Millionen von Britinnen und Briten leiden unter einer historisch hohen Inflation und wissen nicht mehr, wie sie ihre Rechnungen bezahlen sollen. Sich mit wohlklingenden Versprechen abspeisen zu lassen, genügt ihnen offensichtlich nicht mehr.
«Kein Grund zur Panik»
Boris Johnson reagierte heute Mittag aus weiter Ferne. «Kein Grund zur Panik oder gar für einen Rücktritt», liess er aus Afrika verlauten.
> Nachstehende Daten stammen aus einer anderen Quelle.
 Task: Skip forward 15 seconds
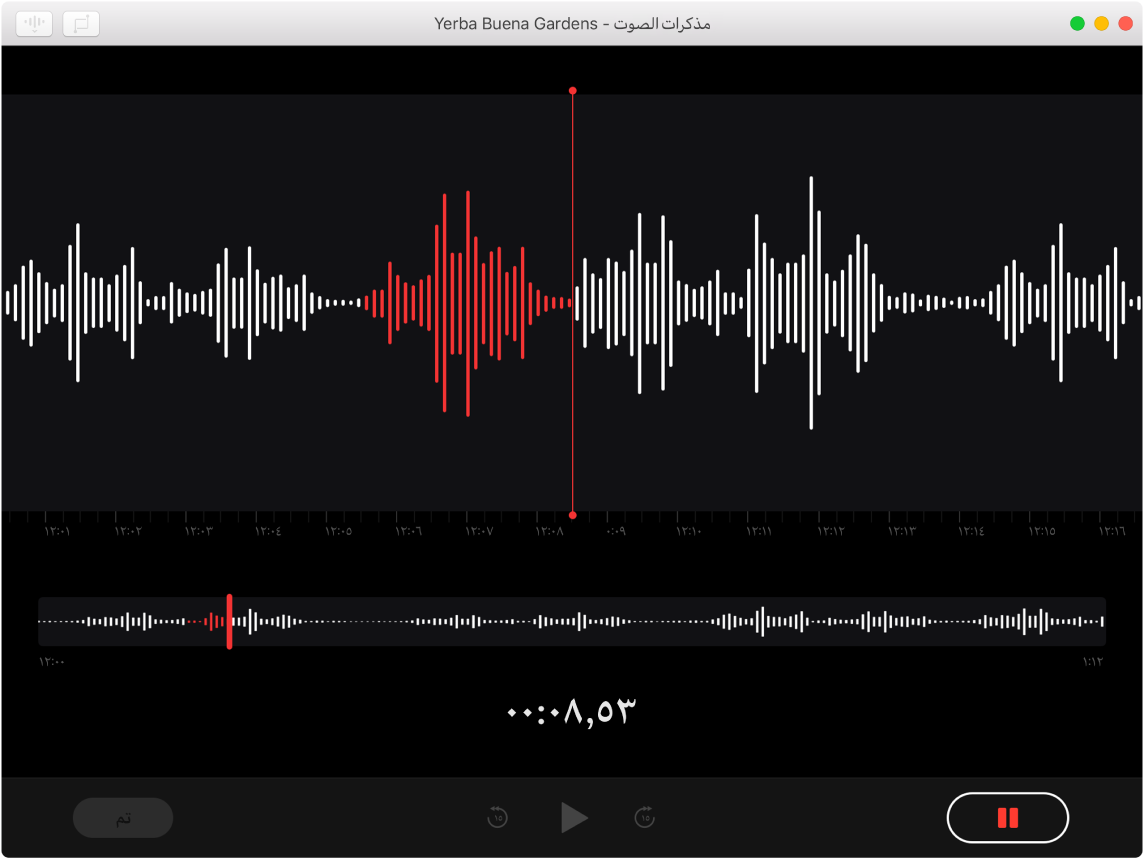(x=645, y=818)
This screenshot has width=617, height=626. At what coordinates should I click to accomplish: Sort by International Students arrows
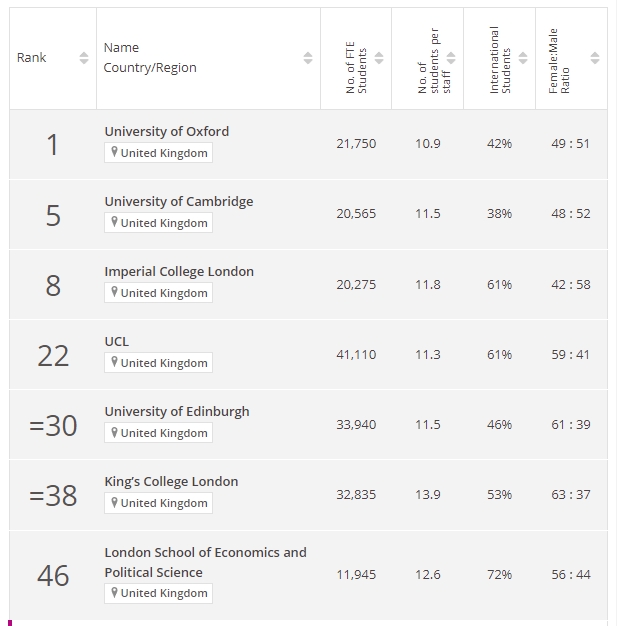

Der Premierminister weilt zurzeit in Ruanda, wo sich die Regierungschefs der Commonwealth-Länder treffen.
Johnson, der Anfang Juni ein Misstrauensvotum überlebt hat, sieht zur Stunde auch keinen Grund für eine übereilte Rückkehr in die Heimat. Von Kigali wird er an das G7-Treffen im bayerischen Elmau weiterreisen und danach an den Nato-Gipfel in Madrid.
Wenigstens geografisch ist klar, wohin die Reise des angeschlagenen Premierministers geht.